We’ll also be better to engage traditional media through PLC systems in the form of system reviews, trend stories and end user profiles. Even though multi-room audio isn’t a retail product, we are confident that information about what systems are available, how to get them, and the approximate cost will be readily available to them.

What size of budget and what equipment would you recommend for a basic system installed in an average 3 bedroom home?

The most important factor is whether the system will be built into a new home or retrofitted into an old one. Once that is determined, a solution can be specified. For the sake of this question, we’ll assume it’s a new build and the homeowner wants audio zones in all of the bedrooms, the kitchen, the entertainment/living room and the dining room, for a total of six zones.

For a medium-sized installation such as this, we’d recommend our Essentia E6G system, which incidentally is the first multi-room audio system to earn the ENERGY STAR because of its standby power efficiency. From a single distribution hub, Essentia E6G can deliver sound from up to six different sources to six different zones, meaning everyone in every room can simultaneously listen to whatever they want. The audio sources can be a docked iPod, AM/FM radio, satellite radio, an A/V receiver, a music server… either legacy sources or sources we provide. The system would also include Control Pads for each zone and/or a Wireless Control Pad, speakers and speaker wire, and some other behind-the-scenes equipment.
Customization of a specific system, choice of speakers and source equipment may affect the overall cost of the multi-room audio system. It’s possible to have existing speakers wired in or higher-end speakers installed separately, so that can have an effect on price. In general, though, it’s safe to assume a system will cost about $1,000 per zone.

Is there a source component that will handle internet radio (Pandora for example)?

Later this year, we will introduce a music server product that will deliver Pandora and other internet sources to the user just like any other local source. Our philosophy is that wherever your music is, you should be able to listen to it through our systems. The same applies for music that’s on your PCs or Macs. The whole world’s connected; why shouldn’t your multi-room audio system be part of your “My Music” universe? It should, and it will.

What is the best method of incorporating the multi-room audio system into a home theater so that its music sources can be played through the theater system?
Our systems are flexibly designed to incorporate home theater systems in varying ways, depending on the customer’s desires. The main units have line level outputs to allow external amplifiers, like an existing home theater amplifier, to be connected to any single zone. In this scenario, the zone controller will choose which source audio is being sent to the home theater amplifier.

We also offer Local Source Interrupts, which can be added to any zone. The Local Source Interrupt will allow a pair of speakers to be switched between the multi-room audio system amplifier and a local amplifier. In this scenario, the multi-room audio amplifier will function separately from the home theater amplifier, but both systems will utilize the same existing speakers.

Multi-room audio centers around that keypad in the wall. Will multi-room audio control become more flexible and versatile in the future?
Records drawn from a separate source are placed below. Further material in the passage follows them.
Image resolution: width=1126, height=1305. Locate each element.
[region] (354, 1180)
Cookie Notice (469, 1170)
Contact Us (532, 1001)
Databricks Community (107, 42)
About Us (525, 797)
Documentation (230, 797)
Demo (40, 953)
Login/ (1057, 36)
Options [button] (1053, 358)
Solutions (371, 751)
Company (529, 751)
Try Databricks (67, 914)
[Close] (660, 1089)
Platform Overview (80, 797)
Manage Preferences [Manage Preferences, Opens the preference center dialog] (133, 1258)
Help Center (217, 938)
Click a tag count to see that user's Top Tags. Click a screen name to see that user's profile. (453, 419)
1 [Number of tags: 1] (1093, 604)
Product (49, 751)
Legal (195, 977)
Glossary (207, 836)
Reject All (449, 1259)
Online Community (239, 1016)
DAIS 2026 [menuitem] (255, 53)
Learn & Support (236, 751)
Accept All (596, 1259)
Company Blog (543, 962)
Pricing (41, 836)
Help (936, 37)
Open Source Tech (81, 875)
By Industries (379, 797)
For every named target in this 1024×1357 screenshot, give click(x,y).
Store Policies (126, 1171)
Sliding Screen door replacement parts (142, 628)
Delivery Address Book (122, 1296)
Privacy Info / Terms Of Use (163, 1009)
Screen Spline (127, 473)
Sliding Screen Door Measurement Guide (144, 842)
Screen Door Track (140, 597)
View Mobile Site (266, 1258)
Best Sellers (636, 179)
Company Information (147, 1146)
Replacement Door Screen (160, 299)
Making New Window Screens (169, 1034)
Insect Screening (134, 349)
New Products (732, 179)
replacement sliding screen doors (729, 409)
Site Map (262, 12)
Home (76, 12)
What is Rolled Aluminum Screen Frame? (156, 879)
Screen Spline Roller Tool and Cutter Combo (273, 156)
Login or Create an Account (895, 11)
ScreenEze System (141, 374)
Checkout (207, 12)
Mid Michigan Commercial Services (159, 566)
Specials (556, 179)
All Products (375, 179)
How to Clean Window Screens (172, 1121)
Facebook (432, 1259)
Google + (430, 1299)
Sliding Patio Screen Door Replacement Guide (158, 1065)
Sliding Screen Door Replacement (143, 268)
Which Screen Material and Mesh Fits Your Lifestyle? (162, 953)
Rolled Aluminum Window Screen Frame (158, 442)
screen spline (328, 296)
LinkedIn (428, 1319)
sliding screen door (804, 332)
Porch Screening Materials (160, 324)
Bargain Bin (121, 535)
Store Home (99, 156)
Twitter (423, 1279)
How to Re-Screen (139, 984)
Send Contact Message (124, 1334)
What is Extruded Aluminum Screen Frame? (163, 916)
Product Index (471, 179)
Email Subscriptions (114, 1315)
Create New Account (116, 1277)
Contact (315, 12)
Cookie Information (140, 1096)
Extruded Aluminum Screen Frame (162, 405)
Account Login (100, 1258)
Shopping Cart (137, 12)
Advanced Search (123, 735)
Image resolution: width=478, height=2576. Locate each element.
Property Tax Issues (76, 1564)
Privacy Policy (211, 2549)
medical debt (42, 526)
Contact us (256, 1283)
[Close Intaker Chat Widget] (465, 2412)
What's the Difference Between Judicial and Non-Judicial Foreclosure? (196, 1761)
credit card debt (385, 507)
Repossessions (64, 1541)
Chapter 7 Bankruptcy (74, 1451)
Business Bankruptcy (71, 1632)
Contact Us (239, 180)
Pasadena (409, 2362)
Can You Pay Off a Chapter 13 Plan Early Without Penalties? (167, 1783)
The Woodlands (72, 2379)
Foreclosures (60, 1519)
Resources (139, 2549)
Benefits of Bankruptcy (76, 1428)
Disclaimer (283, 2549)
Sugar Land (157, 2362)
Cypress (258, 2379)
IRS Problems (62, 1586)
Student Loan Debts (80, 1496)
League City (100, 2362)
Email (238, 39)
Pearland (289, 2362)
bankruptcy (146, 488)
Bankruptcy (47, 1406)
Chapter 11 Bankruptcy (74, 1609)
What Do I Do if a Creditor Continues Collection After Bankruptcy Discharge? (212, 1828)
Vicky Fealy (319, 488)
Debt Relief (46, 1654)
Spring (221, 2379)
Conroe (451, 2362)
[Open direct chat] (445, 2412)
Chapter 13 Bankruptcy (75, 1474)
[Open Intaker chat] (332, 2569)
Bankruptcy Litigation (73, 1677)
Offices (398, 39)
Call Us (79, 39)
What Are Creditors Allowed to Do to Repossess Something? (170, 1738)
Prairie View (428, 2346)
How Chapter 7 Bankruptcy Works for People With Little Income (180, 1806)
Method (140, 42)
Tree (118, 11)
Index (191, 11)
Absolutely. In fact, it already has. We recently introduced our Wireless Control Pad, a device about the size of a smartphone that breaks the existing paradigm of a dedicated in-wall controller for each zone. With the Wireless Control Pad, you can walk through the house and control whatever zone you’d like, even if you aren’t in it. In addition, the new music server I mentioned earlier will even allow you to control the multi-room system from a web browser. And we also are open to control from third-party home automation systems. It doesn’t need to be that “keypad in the wall” anymore if you don’t want it to be.